Nigeria, the sixth-ranked member of the Organization of Petroleum Exporting Countries by output, produced 2.45 million barrels of oil a day in December, according to a Bloomberg survey. The west African country was the fourth-largest supplier to the U.S. in October, delivering 1.09 million barrels a day, according to the Energy Department.
``The market is nervous ... worrying about the Nigerian news, with concern about Iran in the background,'' said Paul Goodhew, a broker at ABN Amro in London. ``I expect prices to remain firm toward the close.''
Iran Sanctions
Diplomats from the U.S., Britain, France, China, Russia and other European Union nations are meeting in London today to discuss calling an emergency meeting of the International Atomic Energy Agency, the UN's nuclear watchdog. U.K. Foreign Minister Jack Straw said Iran is failing to meet responsibilities to the world over its nuclear program.
``The main concern to Iran's reaction isn't the U.S., but that Israel could decide to bomb the nuclear plant,'' Einarsen said. ``Stability in the area depends on who's in charge in Israel.''
Israeli Prime Minister Ariel Sharon remains in ``serious and stable'' condition after a massive brain hemorrhage and a surgery on Jan. 4.
UN Sanctions against Iran, the second-largest producer in OPEC, could limit investment needed to pump more oil.

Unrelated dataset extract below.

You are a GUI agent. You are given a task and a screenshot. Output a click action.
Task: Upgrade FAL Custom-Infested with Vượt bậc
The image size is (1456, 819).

Military action could curb or halt exports.
Lack of Capacity
Iran pumps almost 5 percent of the world's oil, or 3.9 million barrels a day. That's more than Saudi Arabia, the country with the largest extra capacity, could compensate for. Spare capacity to cope with supply disruptions has dwindled as global demand for crude surged in the past two years.
OPEC meets in Vienna on Jan. 31 to set production quotas during the second quarter, when oil demand typically declines as temperatures rise in the Northern Hemisphere.
Norway's largest oil company, Statoil ASA, said its Norne oil field will resume full production today after cuts last week. Norne had estimated production of about 100,000 barrels a day last year, according to the Norway Ministry of Petroleum and Energy's 2005 Facts book.
Statoil said Jan. 11 that Norne reduced output by 50 percent because of a storm in the surrounding Norwegian Sea. On Jan. 12, Norne's production was cut to about 25,000 barrels. The company yesterday interrupted output of 45,000 barrels a day of condensates and 27.5 million cubic meters of gas a day at the Asgard B field after a fire, the second one in three months.
Other Disruptions
``There are lots of disruptions to crude supply right now,'' Calyon's Wittner said. ``There are some losses of production in Norway due to winter storms and in Australia and Iraq'' because of bad weather.
For two days last week, rough seas in the Persian Gulf kept tankers from docking at Iraq's Basra oil terminal, the country's largest.
``The speculative money is as much of a key driver for oil prices as Iran and Nigeria,'' Wittner said. ``There has been a massive influx of new money into commodities in general since the start of the year.''
Seeking higher returns than in equities or bonds, hedge funds and other large speculators have decreased net-short positions, or bets that Nymex crude futures will fall, according to U.S. Commodity Futures Trading Commission data for the week ended Jan. 10. Net-short positions almost dwindled that week, totaling 722, down from 14,403 a week earlier. Bets for falling prices were as high 56,168 in November.